Os capitães foram incluídos em um grupo criado pelo Sindicato dos Atletas lá no início da Divisão de Acesso. Estamos em contato todos os dias. Para você ter ideia, teve clube que ainda não enquadrou os mais jovens, sem contrato profissional, na ajuda emergencial. Tem que gente que está há três ou quatro meses sem nada de salário. Já é difícil receber com tudo normal... Ficou difícil. Tentamos nos fazer ouvir. A mobilização cresceu na semana passada, quando veio o boato de que a Divisão de Acesso e a Terceirona poderiam nem acontecer neste ano.
Qual seria o impacto caso essas competições fossem canceladas?

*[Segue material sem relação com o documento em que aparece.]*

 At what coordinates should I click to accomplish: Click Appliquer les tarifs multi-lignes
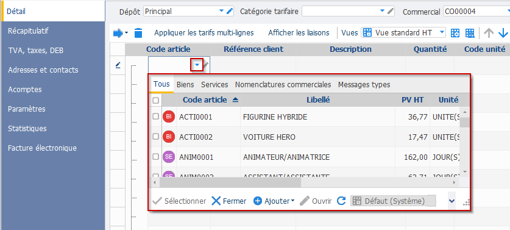204,33
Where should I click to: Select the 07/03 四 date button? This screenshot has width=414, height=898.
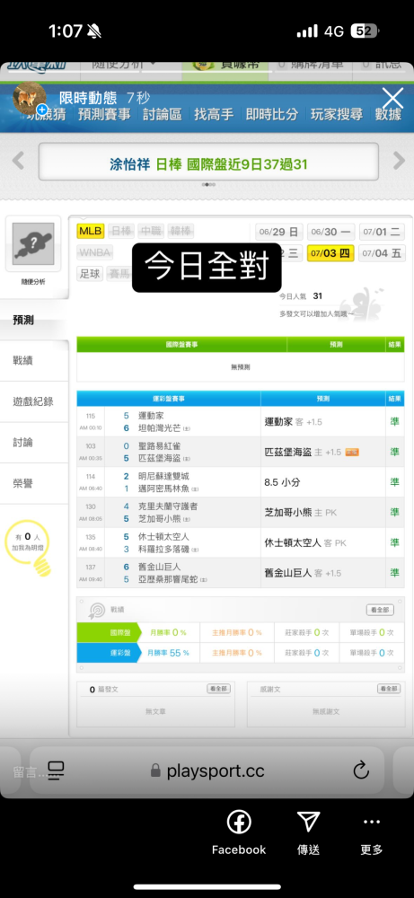pyautogui.click(x=331, y=252)
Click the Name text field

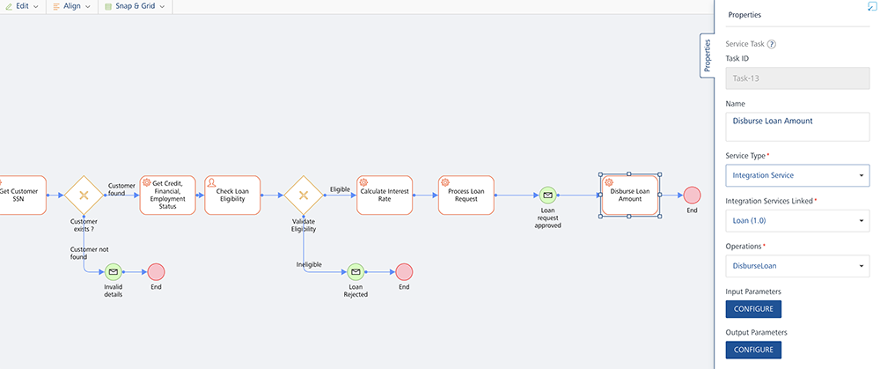pos(797,126)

Já está difícil assim, se cancelar, o que será dessa rapaziada? A previsão seria voltar só em 2021. Hoje são quatro meses, e temos esse cenário terrível. Tem alguns pensando em deixar o futebol caso não tenhamos mais futebol em 2020. O cara vai entrar em outro segmento, porque precisa tocar a vida, e não vai querer mais retornar. Nem terá como. Entre nós, no grupo, estimamos que 80% dos atletas pararia. A Divisão de Acesso, a Copinha e a Terceirona já tem qualidade técnica inferior em relação ao Gauchão. Imagina depois de um ano com os atletas sem atividade. Isso se tiver campeonato e atleta para formar time. Foi por isso que levantamos a voz como capitães dos times. Ou falamos agora, ou corremos risco de não ter mais futebol no Interior.

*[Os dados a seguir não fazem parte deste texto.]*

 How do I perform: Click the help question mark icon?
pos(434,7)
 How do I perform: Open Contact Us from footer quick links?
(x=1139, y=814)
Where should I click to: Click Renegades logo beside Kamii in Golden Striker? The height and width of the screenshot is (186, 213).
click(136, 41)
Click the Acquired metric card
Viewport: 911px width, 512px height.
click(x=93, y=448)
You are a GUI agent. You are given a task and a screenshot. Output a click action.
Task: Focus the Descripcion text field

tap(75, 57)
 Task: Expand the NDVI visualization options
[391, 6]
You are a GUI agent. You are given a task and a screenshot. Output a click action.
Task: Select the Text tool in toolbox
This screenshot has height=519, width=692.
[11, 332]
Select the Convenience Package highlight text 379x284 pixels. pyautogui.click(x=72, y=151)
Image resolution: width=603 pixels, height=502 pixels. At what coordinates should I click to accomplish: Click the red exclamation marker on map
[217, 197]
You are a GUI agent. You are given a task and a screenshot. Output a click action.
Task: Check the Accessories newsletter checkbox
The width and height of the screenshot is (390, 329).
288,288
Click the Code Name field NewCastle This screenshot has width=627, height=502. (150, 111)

Vocês já tentaram contato com a FGF?
Vamos tentar conversar com o presidente Luciano Hocsman. Parece que nós, jogadores, somos invisíveis. A FGF convida os clubes para conversar, e o atleta, como fica? Ele é o principal, sem atleta não tem futebol. Não estamos cobrando, a Federação sempre nos ajudou, é das melhores e mais organizadas do Brasil.
Os clubes teriam como bancar esses protocolos de saúde?

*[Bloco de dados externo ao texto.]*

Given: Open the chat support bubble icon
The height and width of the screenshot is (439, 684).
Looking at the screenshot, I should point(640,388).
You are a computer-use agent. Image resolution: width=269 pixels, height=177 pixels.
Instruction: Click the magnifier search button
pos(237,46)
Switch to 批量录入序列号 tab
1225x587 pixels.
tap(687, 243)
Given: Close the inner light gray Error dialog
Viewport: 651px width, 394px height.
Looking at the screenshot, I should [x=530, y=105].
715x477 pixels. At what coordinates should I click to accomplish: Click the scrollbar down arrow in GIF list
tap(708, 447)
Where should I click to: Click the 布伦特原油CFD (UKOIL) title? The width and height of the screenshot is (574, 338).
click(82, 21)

A FGF tem de ajudar não a nós, mas os clubes, para que consigam atender aos protocolos. Essa é a queixa dos dirigentes, de que não tem dinheiro para isso. Os clubes não têm dinheiro, por estão sem renda, sem torcida nos estádios, sem patrocínio. Não é culpa de ninguém, é bom que se diga. A pandemia pegou todos nós de surpresa. O que pedimos é ajuda para o futebol do Interior não morrer.
Você acredita que o cancelamento provocaria o fim do futebol do Acesso para baixo?
Eu acredito. Não digo que vai acabar totalmente, teremos os jovens, que com seus sonhos ainda buscariam espaço. Mas nós, os mais velhos, aqueles com mais e 27, 28 anos, teriam de buscar outras formas de sobevivência. Quase todos já tem mulher e filhos para sustentar.
Esse é um drama que atinge que percentual dos jogadores do Acesso e da Terceirona?
Calculamos que 70% estejam em situação bem ruim. Os 30% restantes são aqueles que conseguiram jogar fora do Brasil ou passaram por clubes grandes e, com a idade, vieram caindo. Esses ainda têm uma gordurinha. A realidade do Interior é dura. Dos 12 meses do ano, tu atuas em seis, sete. Nos outros cinco, remas. Tu tentas guardar um dinheiro para sobreviver nesse período sem clube. O final do ano é doloroso. Geralmente, os contratos vão até outubro. Daí, vem as festas de Natal, Ano-Novo, e se não conseguiu guardar algo, tem sofrimento. A diferença da realidade do Interior para os times grandes é abismal. Quem joga no Inteiror é assalariado.
Pelos relatos dos capitães no grupo, como os jogadores estão se virando?
Complicou tudo. Tentamos dialogar, ver a situação de cada um. Tem jogador no Uber, na construção civil, em que é possível trabalhar por dia, como servente de obras, tem um pessoal que está fazedo bolo, pão, pizza em casa, para vende. Há caso de gente trabalhando com limpeza ou como motoboy. Tu sempre inventa algo para ganhar um extra.
Nessas conversas, há relato de alguém com dificuldade de colocar a comida na mesa para a família?
Fome, tu não passas, sempre tem alguém que ajuda, alcança algo. Na última sexta-feira, a FGF enviou de 25 a 30 cestas para cada clube distribuir a quem estivesse em maior dificuldade. O Sindicato dos Atletas fez o mesmo em junho. Falamos pelos atletas, mas também pelos funcionários dos clubes, como massagista, roupeiro, cozinheira... O fato é que ninguém se sustenta com R$ 1 mil mensais.